A previous study reported that IRS2 was a target of miR-431 [22]. Besides, IRS2-knockdown and miR-431-overexpressing cells share similar cell phenotype and the three target prediction algorithms indicated that IRS2 was a candidate target of miR-431. Therefore, assuming that IRS2 was a direct target of miR-431, we sought to analyze the direct relationship between miR-431 and IRS2. Our results showed that miR-431 overexpression inhibited the expression of IRS2, both at mRNA and protein level. This could be because miRNAs inhibit gene expression by interacting with target sites located in 3′ UTR of mRNAs, which leads to translational repression or mRNA degradation [31]. Further, we used luciferase reporter assays to test our hypothesis and the results indicated that IRS2 was a direct target of the miR-431. Collectively, these results showed that miR-431 inhibits normal function through targeting IRS2.

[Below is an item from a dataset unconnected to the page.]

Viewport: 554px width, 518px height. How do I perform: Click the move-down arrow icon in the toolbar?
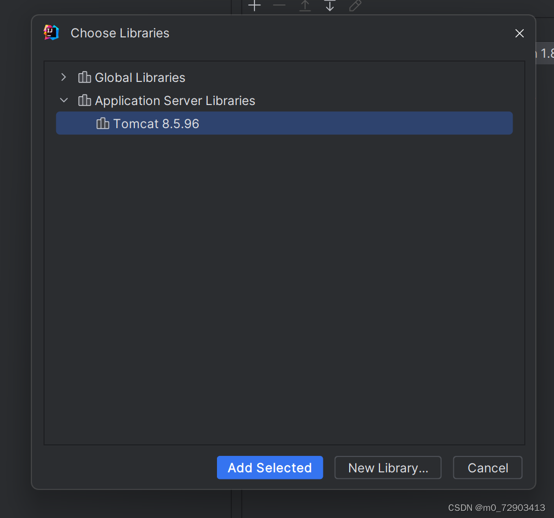pos(330,6)
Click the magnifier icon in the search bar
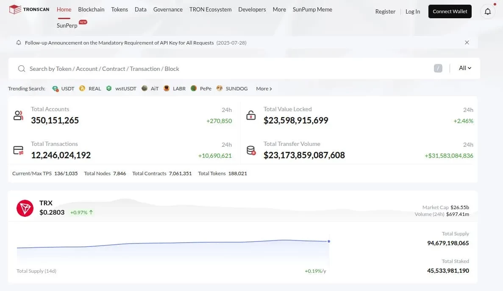 [x=21, y=68]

The PI3K/AKT signaling pathway is known to promote granulosa cell proliferation [32]. However, the role of AKT in FSH-induced human granulosa cells is still not fully understood. We found that inhibition of AKT using LY294002 abrogates FSH and IGF1-mediated cell proliferation and expression of cell cycle factors. These results indicated that PI3K/AKT signaling pathway is involved in FSH-induced COV434 cells proliferation consistent with results of some previous studies using other cells [33, 34]. The PI3K/AKT signaling pathway is also associated with hormone secretion [35,36,37]. We observed that inhibition of the PI3K/AKT signaling pathway decreased E2 production. The reduction in E2 could be due to a decrease in the expression of Cyp19a1, which is the rate-limiting enzyme in controlling androgen aromatization to E2 [26]. However, inhibition of PI3K/AKT using LY294002 showed no obvious effect on the expression of Star and Cyp11a1, unlike that of IRS2 knockdown and miR-431 overexpression groups. Although LY294002 has an inhibitory effect on PI3K, it may also target additional kinases related and unrelated to the PI3K family [38].

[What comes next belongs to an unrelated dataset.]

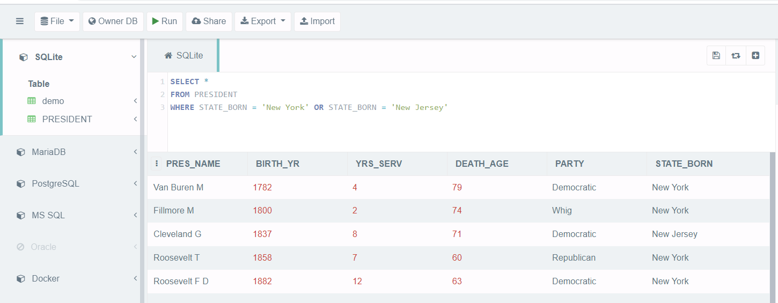Screen dimensions: 778x303
Task: Click the Import button
Action: (x=317, y=21)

We further investigated the relationship between IRS2, AKT, and miR-431 in FSH-induced cell proliferation and E2 synthesis. The data showed that IGF1-activated PI3K/AKT signaling pathway partly rescues miR-431 overexpression- and IRS2 knockdown-induced pAKT decrease, cell growth inhibition, and E2 downregulation. These results further explained that miR-431 regulates granulosa cell function through the IRS2/PI3K/AKT signaling pathways. Moreover, the results showed that IGF1 regulated IRS2 and PI3K/AKT signaling pathways but not miR-431, suggesting that IGF1 can not only activate PI3K/AKT signaling pathway but also induce IRS2 expression to affect granulosa cell function. Although IRS2 was successfully suppressed by sh-IRS2 or miR-431 lentiviral vectors, the remaining IRS2 may activate PI3K/AKT pathway by IGF1 to regulate granulosa cell function. In addition, we also found that IGF1 promoted cell proliferation and E2 synthesis together with FSH in granulosa cells as reported in previous studies in bovine [2] and mouse granulosa cells [36].

In summary, the present study demonstrated that miR-431 inhibits FSH-induced granulosa cell proliferation and E2 synthesis by targeting IRS2, and this process depends on the PI3K/AKT signaling pathway (Fig. 8). A better understanding of the role of miRNAs in follicular development may provide insights into treating female infertility or designing new female nonsteroidal contraceptives.

Fig. 8.

Schematic pathway diagram summarizing the finding of the study.

Conflict of interest

The authors declare that they have no competing interests.